Step	Hyp	Ref	Expression
1		ress0g.s	. . . 4 |- S = ( R ↾s A )
2	1	a1i 9	. . 3 |- ( ( R e. Mnd /\ .0. e. A /\ A C_ B ) -> S = ( R ↾s A ) )
3		ress0g.b	. . . 4 |- B = ( Base ` R )
4	3	a1i 9	. . 3 |- ( ( R e. Mnd /\ .0. e. A /\ A C_ B ) -> B = ( Base ` R ) )
5		simp1 999	. . 3 |- ( ( R e. Mnd /\ .0. e. A /\ A C_ B ) -> R e. Mnd )
6		simp3 1001	. . 3 |- ( ( R e. Mnd /\ .0. e. A /\ A C_ B ) -> A C_ B )
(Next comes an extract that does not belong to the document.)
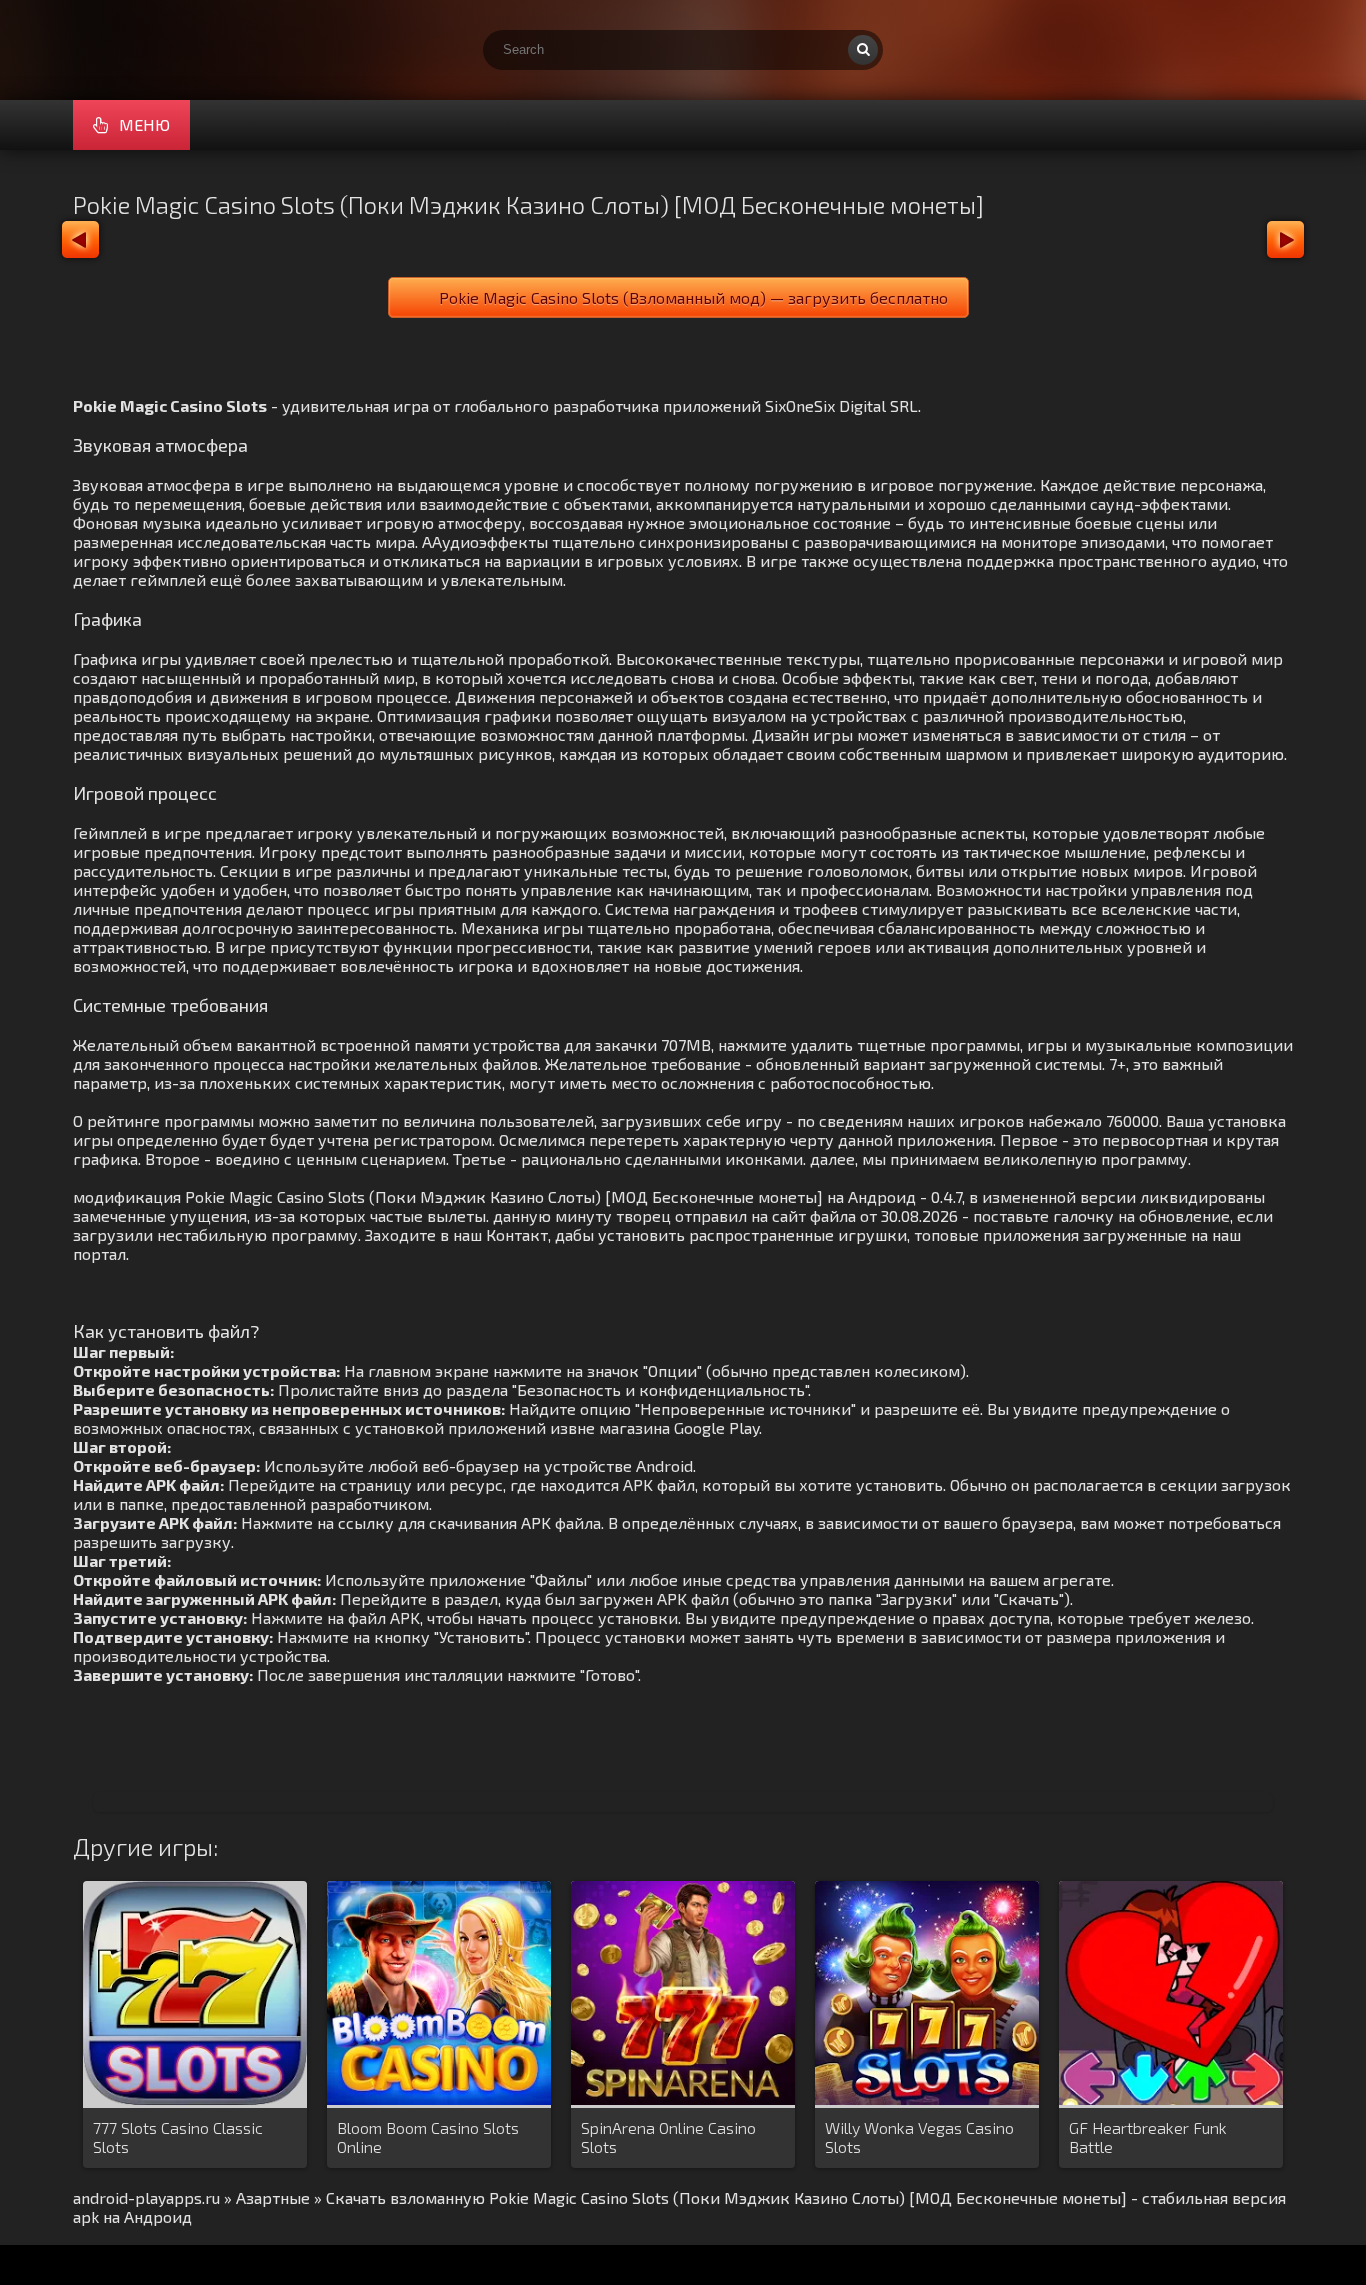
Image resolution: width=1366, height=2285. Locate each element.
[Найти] (863, 50)
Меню (144, 124)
7	2, 4, 5, 6	ressbas2d 12686	. 2 |- ( ( R e. Mnd /\ .0. e. A /\ A C_ B ) -> A = ( Base ` S ) )
8		eqidd 2194	. . 3 |- ( ( R e. Mnd /\ .0. e. A /\ A C_ B ) -> ( +g ` R ) = ( +g ` R ) )
9		basfn 12676	. . . . . 6 |- Base Fn _V
10	5	elexd 2773	. . . . . 6 |- ( ( R e. Mnd /\ .0. e. A /\ A C_ B ) -> R e. _V )
11		funfvex 5571	. . . . . . 7 |- ( ( Fun Base /\ R e. dom Base ) -> ( Base ` R ) e. _V )
12	11	funfni 5354	. . . . . 6 |- ( ( Base Fn _V /\ R e. _V ) -> ( Base ` R ) e. _V )
13	9, 10, 12	sylancr 414	. . . . 5 |- ( ( R e. Mnd /\ .0. e. A /\ A C_ B ) -> ( Base ` R ) e. _V )
14	3, 13	eqeltrid 2280	. . . 4 |- ( ( R e. Mnd /\ .0. e. A /\ A C_ B ) -> B e. _V )
15	14, 6	ssexd 4169	. . 3 |- ( ( R e. Mnd /\ .0. e. A /\ A C_ B ) -> A e. _V )
16	2, 8, 15, 5	ressplusgd 12746	. 2 |- ( ( R e. Mnd /\ .0. e. A /\ A C_ B ) -> ( +g ` R ) = ( +g ` S ) )
17		simp2 1000	. 2 |- ( ( R e. Mnd /\ .0. e. A /\ A C_ B ) -> .0. e. A )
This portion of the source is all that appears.